→ **What you need to do**: Tally how many lines of these entries hold the string "target". Return the number alone.

Stored items from a collection:
-------

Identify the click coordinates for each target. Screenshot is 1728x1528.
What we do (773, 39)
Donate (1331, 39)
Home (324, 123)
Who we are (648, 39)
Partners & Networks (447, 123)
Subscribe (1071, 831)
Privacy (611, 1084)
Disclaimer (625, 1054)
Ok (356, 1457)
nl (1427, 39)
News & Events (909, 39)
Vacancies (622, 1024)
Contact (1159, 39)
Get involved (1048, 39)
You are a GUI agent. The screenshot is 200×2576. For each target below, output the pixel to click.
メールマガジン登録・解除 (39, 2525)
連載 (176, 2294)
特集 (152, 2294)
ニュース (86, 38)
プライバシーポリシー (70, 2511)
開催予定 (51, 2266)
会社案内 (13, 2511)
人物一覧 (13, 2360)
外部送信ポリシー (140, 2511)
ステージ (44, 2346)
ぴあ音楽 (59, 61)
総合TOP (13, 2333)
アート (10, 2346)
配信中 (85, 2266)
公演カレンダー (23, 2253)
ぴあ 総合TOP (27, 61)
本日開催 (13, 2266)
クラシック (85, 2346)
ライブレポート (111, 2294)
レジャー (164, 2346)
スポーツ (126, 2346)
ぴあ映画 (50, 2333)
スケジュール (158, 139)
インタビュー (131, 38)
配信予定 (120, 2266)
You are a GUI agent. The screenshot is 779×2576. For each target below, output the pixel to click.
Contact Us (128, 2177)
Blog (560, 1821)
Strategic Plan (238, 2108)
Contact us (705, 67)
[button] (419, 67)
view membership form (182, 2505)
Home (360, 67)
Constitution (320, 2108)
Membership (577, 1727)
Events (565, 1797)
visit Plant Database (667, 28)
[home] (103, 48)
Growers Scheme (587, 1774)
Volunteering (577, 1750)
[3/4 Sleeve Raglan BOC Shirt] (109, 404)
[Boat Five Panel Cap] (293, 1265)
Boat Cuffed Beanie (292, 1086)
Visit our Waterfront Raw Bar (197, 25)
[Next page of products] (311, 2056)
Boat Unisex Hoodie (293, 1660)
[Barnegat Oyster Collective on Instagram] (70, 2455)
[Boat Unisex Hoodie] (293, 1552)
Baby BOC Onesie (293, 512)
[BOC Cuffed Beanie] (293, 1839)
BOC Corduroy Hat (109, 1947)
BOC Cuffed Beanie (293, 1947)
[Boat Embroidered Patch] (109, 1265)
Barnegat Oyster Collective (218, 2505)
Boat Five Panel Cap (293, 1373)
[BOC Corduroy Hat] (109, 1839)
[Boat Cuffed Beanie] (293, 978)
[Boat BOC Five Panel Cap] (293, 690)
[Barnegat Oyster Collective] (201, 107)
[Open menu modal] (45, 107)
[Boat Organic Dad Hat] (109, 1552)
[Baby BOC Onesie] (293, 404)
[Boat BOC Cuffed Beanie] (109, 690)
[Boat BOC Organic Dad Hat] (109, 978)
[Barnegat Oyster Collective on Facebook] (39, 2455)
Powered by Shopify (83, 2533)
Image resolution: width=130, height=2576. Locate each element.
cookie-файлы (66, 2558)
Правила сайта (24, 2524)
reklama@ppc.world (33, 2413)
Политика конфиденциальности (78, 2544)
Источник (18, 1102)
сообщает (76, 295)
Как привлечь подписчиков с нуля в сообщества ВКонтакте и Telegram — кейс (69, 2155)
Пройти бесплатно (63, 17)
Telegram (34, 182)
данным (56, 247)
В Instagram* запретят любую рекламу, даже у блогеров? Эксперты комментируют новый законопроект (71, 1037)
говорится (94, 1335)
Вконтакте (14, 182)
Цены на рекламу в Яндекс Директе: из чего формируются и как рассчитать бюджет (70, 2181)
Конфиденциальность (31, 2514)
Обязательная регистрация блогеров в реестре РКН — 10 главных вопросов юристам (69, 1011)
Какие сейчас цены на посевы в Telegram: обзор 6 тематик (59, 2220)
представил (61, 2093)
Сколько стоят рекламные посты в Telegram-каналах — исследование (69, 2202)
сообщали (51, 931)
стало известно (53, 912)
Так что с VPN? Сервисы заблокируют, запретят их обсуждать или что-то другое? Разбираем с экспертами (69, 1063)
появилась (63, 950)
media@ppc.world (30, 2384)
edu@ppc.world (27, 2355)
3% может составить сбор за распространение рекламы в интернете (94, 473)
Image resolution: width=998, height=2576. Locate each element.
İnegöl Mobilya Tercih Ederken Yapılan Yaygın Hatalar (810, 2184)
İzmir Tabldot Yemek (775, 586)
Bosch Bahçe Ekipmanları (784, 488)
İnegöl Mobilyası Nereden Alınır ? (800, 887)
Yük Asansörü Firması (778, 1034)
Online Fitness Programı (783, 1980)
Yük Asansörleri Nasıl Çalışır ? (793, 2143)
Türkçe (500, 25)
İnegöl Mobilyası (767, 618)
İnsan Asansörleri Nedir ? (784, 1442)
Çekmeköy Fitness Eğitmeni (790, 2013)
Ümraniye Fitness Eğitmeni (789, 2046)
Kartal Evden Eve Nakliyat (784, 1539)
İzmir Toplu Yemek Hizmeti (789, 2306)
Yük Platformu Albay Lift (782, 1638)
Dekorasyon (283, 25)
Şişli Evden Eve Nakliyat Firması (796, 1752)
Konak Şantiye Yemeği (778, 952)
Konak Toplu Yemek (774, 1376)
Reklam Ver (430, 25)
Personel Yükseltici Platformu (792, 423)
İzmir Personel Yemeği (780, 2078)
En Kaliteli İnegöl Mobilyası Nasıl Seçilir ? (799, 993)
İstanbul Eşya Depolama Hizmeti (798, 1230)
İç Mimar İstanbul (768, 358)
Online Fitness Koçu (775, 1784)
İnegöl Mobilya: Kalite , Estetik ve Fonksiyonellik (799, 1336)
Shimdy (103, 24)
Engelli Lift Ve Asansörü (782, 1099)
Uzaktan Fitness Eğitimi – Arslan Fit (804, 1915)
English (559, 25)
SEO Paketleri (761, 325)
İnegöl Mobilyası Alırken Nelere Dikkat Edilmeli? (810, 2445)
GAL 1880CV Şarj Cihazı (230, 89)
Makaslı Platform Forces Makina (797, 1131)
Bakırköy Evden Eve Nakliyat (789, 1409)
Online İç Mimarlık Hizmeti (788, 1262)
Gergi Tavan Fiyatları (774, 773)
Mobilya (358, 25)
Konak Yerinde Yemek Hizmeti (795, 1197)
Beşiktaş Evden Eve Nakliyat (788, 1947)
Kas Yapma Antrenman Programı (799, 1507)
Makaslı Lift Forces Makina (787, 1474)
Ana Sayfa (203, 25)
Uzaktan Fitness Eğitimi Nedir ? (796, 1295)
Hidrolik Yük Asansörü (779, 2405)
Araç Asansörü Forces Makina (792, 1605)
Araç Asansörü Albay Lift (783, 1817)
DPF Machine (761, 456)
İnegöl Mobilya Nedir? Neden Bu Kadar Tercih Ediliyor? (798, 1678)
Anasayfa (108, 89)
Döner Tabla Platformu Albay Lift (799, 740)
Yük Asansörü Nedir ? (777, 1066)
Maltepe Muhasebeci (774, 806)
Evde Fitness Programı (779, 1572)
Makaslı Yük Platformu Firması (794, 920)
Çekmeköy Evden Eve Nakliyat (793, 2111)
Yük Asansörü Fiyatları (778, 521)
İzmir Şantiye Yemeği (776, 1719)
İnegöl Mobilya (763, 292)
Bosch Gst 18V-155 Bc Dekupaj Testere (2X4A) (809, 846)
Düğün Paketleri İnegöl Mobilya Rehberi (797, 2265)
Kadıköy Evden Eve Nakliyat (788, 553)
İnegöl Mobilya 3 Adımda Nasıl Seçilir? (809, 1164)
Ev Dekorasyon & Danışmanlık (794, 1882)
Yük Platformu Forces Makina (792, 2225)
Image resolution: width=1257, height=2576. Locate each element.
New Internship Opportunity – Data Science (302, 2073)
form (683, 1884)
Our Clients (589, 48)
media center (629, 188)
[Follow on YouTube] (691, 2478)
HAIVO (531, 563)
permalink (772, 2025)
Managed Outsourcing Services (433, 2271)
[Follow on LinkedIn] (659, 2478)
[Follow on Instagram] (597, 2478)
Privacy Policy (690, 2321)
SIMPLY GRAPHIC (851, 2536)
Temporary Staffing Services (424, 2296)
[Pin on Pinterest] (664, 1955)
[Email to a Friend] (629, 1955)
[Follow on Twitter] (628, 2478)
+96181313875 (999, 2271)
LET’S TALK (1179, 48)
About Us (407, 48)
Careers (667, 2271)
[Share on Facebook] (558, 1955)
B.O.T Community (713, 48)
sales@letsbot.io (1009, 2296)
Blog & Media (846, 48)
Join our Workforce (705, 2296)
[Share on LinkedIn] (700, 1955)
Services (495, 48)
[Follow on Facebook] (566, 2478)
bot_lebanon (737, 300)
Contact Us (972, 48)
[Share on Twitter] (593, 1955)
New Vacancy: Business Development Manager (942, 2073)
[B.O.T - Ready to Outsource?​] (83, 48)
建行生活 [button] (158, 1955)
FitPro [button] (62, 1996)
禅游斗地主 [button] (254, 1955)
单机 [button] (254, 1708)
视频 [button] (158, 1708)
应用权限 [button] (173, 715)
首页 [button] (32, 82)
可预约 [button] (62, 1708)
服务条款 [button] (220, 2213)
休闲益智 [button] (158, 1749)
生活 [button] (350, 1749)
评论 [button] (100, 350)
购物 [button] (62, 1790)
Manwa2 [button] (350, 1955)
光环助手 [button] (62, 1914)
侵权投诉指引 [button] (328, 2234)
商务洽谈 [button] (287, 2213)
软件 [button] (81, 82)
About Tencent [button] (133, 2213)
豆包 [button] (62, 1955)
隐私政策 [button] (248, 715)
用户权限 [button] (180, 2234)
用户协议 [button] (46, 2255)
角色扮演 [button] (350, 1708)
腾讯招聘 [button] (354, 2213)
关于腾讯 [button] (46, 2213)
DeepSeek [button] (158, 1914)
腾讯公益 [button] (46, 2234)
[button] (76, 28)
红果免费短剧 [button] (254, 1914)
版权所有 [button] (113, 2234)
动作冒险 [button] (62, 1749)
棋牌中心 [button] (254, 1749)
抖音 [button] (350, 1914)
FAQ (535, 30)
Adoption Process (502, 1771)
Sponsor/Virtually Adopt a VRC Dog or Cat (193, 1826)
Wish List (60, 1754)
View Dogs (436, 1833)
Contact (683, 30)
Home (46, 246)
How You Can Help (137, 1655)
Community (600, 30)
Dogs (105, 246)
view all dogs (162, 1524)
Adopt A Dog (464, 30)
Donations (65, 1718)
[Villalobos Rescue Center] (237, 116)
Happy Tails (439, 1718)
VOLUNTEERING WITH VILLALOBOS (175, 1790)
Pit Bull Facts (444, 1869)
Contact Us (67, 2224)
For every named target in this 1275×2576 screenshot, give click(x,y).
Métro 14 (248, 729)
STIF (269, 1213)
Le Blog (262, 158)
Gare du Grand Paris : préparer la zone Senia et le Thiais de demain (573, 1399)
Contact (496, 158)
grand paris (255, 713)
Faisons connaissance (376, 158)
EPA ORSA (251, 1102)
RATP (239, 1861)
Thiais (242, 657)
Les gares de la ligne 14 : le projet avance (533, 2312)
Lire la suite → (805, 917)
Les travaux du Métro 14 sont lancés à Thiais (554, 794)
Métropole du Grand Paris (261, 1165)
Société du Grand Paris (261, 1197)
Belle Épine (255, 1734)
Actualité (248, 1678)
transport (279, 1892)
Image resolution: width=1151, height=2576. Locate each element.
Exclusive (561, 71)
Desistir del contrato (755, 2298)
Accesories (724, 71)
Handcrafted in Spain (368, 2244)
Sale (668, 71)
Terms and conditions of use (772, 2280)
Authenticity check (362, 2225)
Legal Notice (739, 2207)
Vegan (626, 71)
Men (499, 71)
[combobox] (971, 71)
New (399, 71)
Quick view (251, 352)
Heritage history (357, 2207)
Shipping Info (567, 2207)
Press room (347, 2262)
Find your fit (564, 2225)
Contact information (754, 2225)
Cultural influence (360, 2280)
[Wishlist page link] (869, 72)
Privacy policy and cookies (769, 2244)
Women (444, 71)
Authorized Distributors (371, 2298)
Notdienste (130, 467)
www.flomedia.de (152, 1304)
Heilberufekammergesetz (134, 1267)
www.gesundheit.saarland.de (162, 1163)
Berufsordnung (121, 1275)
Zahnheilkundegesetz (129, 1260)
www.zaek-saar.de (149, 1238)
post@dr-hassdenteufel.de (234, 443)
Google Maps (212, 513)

-------

→ **Result for this exercise**: 4